This distinction matters when several frames are sent back-to-back.
for (const auto& frame : command_frames) {
can_socket.writeFrame(frame);
}
This can create a burst.
sequenceDiagram
participant Host
participant Driver
Host->>Driver: command motor 1
Host->>Driver: command motor 2
Host->>Driver: command motor 3
Host->>Driver: command motor 4
Host->>Driver: command motor 5
Host->>Driver: command motor 6
Host->>Driver: command motor 7
Host->>Driver: command motor 8
Note over Driver: Frames arrive close together.<br/>Firmware may not process all of them.
For this reason, the transmit path often needs pacing.
for (const auto& frame : command_frames) {
can_socket.writeFrame(frame);
sleep_for(tx_frame_delay);
}
The delay does not need to be large. The correct value depends on the CAN adapter, bus bitrate, actuator driver, and firmware implementation.
The goal is not to slow the robot unnecessarily. The goal is to avoid sending bursts that the receiving device cannot process.
sequenceDiagram
participant Host
participant Driver
Host->>Driver: command motor 1
Note over Host: small delay
Host->>Driver: command motor 2
Note over Host: small delay
Host->>Driver: command motor 3
Note over Host: small delay
Host->>Driver: command motor 4
Note over Host: small delay
Host->>Driver: command motor 5
Note over Host: small delay
Host->>Driver: command motor 6
Note over Host: small delay
Host->>Driver: command motor 7
Note over Host: small delay
Host->>Driver: command motor 8
The correct command rate and inter-frame delay must be tuned on the actual hardware.

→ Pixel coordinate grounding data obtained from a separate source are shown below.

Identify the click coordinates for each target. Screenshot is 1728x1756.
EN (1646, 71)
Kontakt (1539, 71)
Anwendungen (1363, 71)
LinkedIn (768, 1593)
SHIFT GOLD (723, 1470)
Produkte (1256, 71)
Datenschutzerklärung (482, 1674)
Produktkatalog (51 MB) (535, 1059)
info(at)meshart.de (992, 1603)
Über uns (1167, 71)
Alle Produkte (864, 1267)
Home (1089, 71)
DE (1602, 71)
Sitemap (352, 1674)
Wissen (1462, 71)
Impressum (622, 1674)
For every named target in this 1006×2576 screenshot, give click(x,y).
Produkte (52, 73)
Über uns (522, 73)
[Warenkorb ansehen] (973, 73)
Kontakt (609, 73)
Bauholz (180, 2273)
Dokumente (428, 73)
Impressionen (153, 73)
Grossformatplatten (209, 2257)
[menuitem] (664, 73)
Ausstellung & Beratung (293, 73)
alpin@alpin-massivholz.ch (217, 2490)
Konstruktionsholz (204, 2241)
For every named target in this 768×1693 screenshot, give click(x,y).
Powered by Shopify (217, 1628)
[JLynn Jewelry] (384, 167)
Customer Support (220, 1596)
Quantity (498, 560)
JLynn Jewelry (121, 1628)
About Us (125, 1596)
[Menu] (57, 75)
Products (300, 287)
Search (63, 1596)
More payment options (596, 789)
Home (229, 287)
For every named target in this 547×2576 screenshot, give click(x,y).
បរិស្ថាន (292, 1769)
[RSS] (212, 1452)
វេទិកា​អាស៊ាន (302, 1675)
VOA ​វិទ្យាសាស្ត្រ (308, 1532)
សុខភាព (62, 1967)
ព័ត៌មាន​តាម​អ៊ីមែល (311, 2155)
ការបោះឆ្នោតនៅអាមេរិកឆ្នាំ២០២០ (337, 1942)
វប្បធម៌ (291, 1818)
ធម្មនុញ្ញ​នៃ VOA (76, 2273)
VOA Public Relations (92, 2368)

Two devices can use the same CAN bitrate and still behave differently.
Same CAN bitrate
Same number of command frames
Different actuator firmware
Different RX buffer size
Different parser timing
Different result
This difference is often strongly hardware-dependent. High-end motor drivers may handle dense traffic, deeper buffering, and bursty command streams. Cheaper actuator modules may have smaller receive buffers, slower firmware loops, or weaker handling of back-to-back frames.
CAN I/O frequency should therefore be treated as a hardware parameter, not only a software parameter.
Blocking vs Non-Blocking Read
A direct blocking read is simple.
can_frame frame;
read(socket_fd, &frame, sizeof(frame));
decode(frame);
However, if no frame is available, the call can block.
flowchart TD
Read[read()] --> HasFrame{Frame available?}
HasFrame -->|yes| Decode[Decode frame]
HasFrame -->|no| Block[Block]
Block --> Delay[Control loop delayed]
This is usually not acceptable inside a periodic control loop.
A non-blocking read avoids this.
can_frame frame;
while (can_socket.readFrameNonBlocking(frame)) {
decode(frame);
}
The idea is to drain all currently available frames without waiting for new ones.
flowchart TD
Read[read()]
Read --> Check{Frame available?}
Check -->|yes| Decode[Decode frame]
Decode --> Check
Check -->|no| Snapshot[Use latest decoded state]
Snapshot --> Return[Return to control loop]
This pattern is useful when the control loop itself is responsible for polling RX frames.
Latest-State Cache
The controller should not depend on a specific CAN frame arriving exactly during the current read() call.
A more robust structure is to maintain a latest-state cache.
flowchart LR
CAN[CAN frames] --> Decode[Decode]
Decode --> Cache[Latest-state cache]
Cache --> Read[read()]
Read --> State[ROS 2 state interfaces]
The cache stores the most recent valid feedback per device.
struct DeviceFeedback
{
double position;
double velocity;
double effort;
rclcpp::Time stamp;
bool valid;
};
std::vector<DeviceFeedback> latest_feedback_;
Then read() copies the latest valid feedback into ROS 2 state interfaces.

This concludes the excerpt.